I was fortunate enough to have a basic collectors helmet that was about the size of a volley ball, maybe a little smaller, to use as reference. I would definitely try to find one to go from. You could either buy one, or borrow one from someone, or you could take a lot of reference pictures of one in a store to go from.

Good luck!

Heist
10-12-2009, 05:51 AM
Hello, while I don't have time to break down every part of a football helmet, I can give some tips that I would recommend. I haven't touched maya for a long time, and I used 3ds max to model the helmet I made.

http://forums.cgsociety.org/attachment.php?attachmentid=147117&stc=1

First, I would start off with a sphere, but I would try to keep the segments to a minimum, since you can smooth it out later, and if you start off with too much geometry, it can look bumpy after you've smoothed it, if every vertex isn't place properly, and with a helmet, the curvature needs to pretty much be perfect. Also, I would definitely have the sphere rotated so that the poles are at the holes on the sides of the helmet, for a good flow of topology.

Now with the face guard, I used spline curves with decent thicknesses placed, which I converted to polygons, to start off as a base. I then tried to delete faces and connect the curves where they overlap, because the curves actually form into each other at certain points. You don't need a lot of edges for this either, and if you have your topology decent, you should be able to smooth this also.

The foam padding inside the helmet was pretty tricky, I pretty much copied faces from inside of the helmet, and extruded them inward, so they would curve along with the helmet and started modeling from that, other pieces, I started with a long box, with a few segments, and used a bend to try to get it to flow with the inside of the helmet. Many football helmets have a wide variety of styles of padding structures, but I would try to go with the simplest.

I was fortunate enough to have a basic collectors helmet that was about the size of a volley ball, maybe a little smaller, to use as reference. I would definitely try to find one to go from. You could either buy one, or borrow one from someone, or you could take a lot of reference pictures of one in a store to go from.

Good luck!

Thank You! I'm going to try and do this

Ian00
10-13-2009, 04:00 AM
Hello, I've taken the liberty to create modeling reference images to help with proportion and topology. These should work perfect on square image planes.

Here's reference of the isolated shell-

Back (http://www.fileden.com/files/2009/10/12/2600753/Helmet_Shell_Back.jpg)
Front (http://www.fileden.com/files/2009/10/12/2600753/Helmet_Shell_Front.jpg)
Side (http://www.fileden.com/files/2009/10/12/2600753/Helmet_Shell_Side.jpg)

And here's reference of the whole helmet-

Back (http://www.fileden.com/files/2009/10/12/2600753/Helmet_Back.jpg)
Front (http://www.fileden.com/files/2009/10/12/2600753/Helmet_Front.jpg)
Side (http://www.fileden.com/files/2009/10/12/2600753/Helmet_Side.jpg)
Bottum (http://www.fileden.com/files/2009/10/12/2600753/Helmet_Bottum.jpg)

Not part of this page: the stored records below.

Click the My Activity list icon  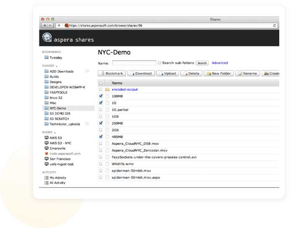(x=46, y=178)
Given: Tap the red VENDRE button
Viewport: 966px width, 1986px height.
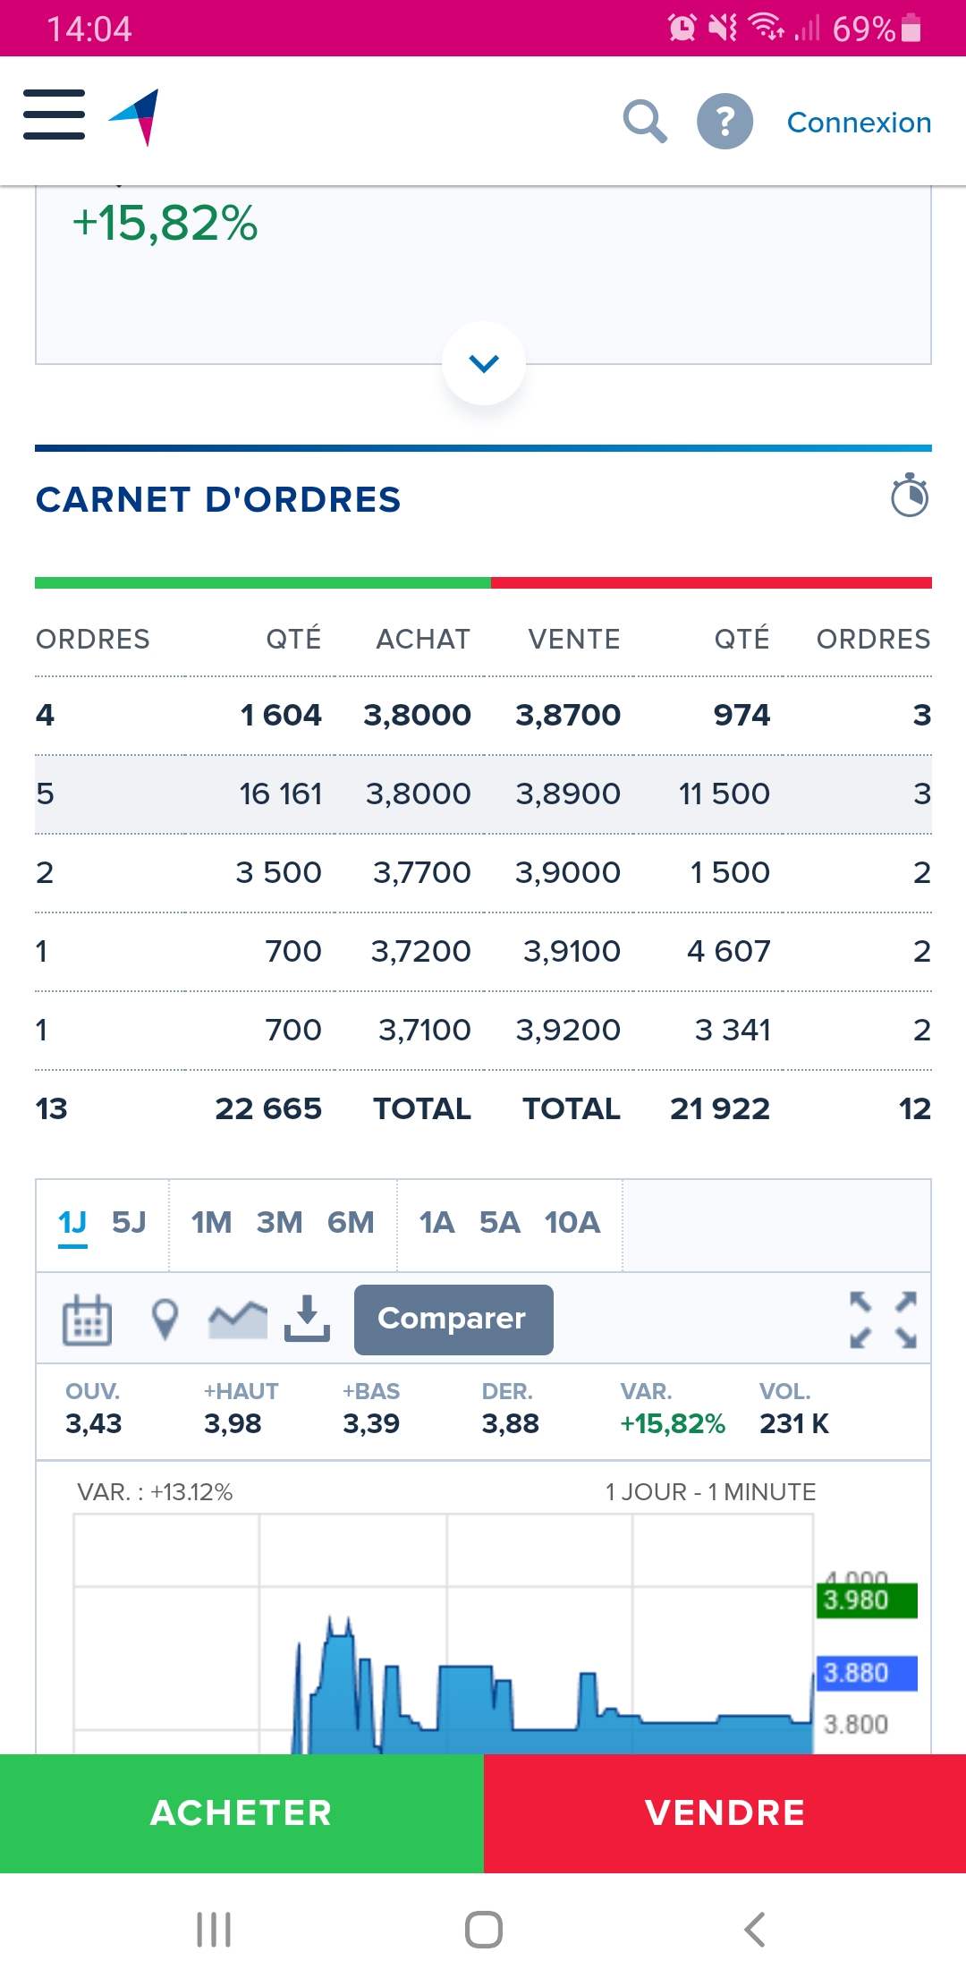Looking at the screenshot, I should pos(725,1813).
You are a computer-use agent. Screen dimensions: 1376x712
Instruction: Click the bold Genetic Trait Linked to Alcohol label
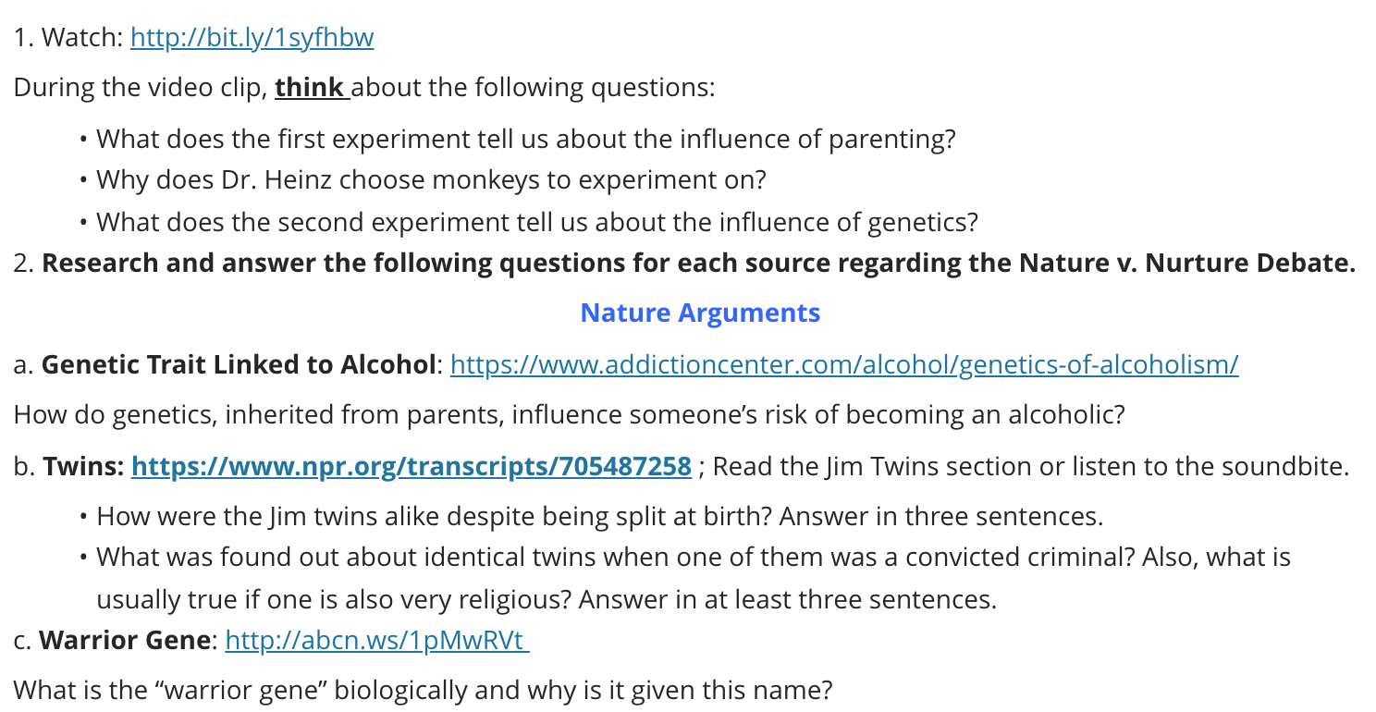[239, 364]
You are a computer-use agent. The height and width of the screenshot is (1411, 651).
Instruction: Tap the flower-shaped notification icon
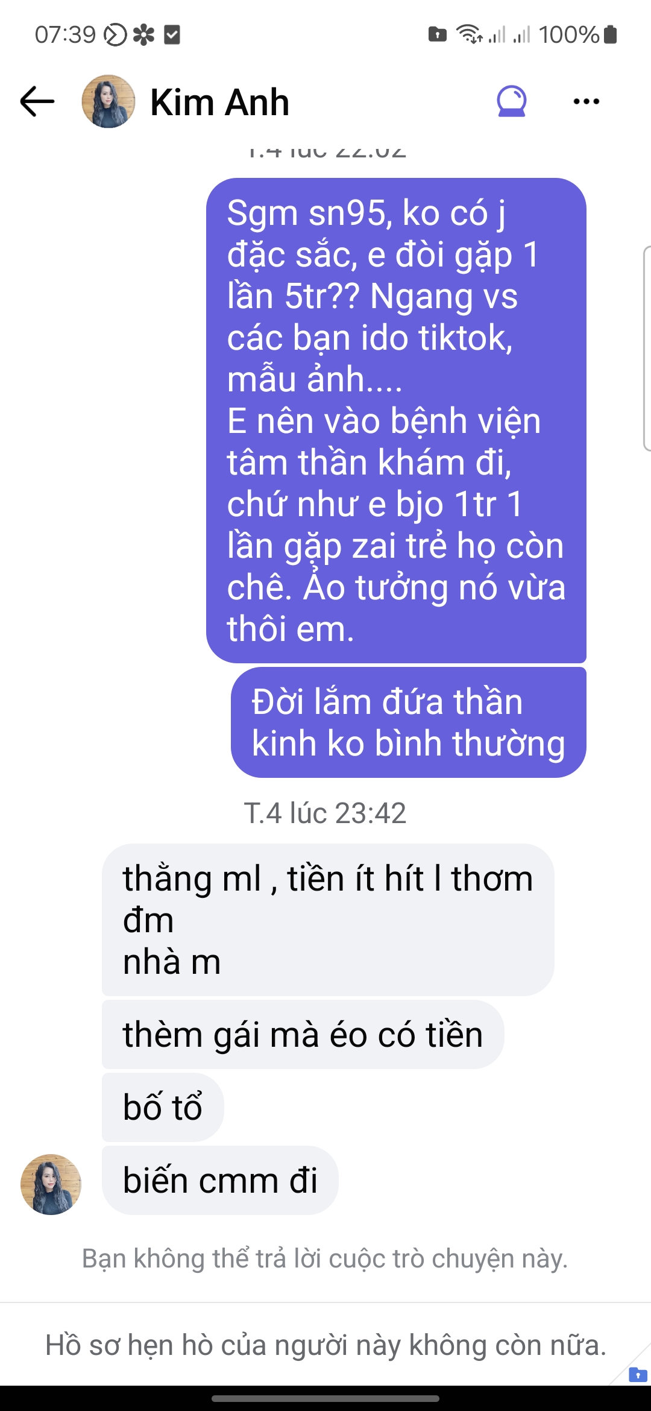click(x=143, y=35)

Hope these help, also, with the logos, watch out for the direction that the logo is pointing on each side, if the mapping is simply mirrored from one side to the next, one side will be backwards, so if logo is supposed to be a <, with the side you mapped correctly, mirroring the same uv's will make the other side look like a >, and most football teams doesn't have backwards logos. :) So you would have to map both sides by hand. With my helmet, I had the same planar projection on each side, except one side was rotated 180 degrees in its local up direction, this flipped the logo so it was pointing in the right direction. If you can't do this in maya, you could also have 2 logos, 1 for each side, and flip one horizontally in photoshop.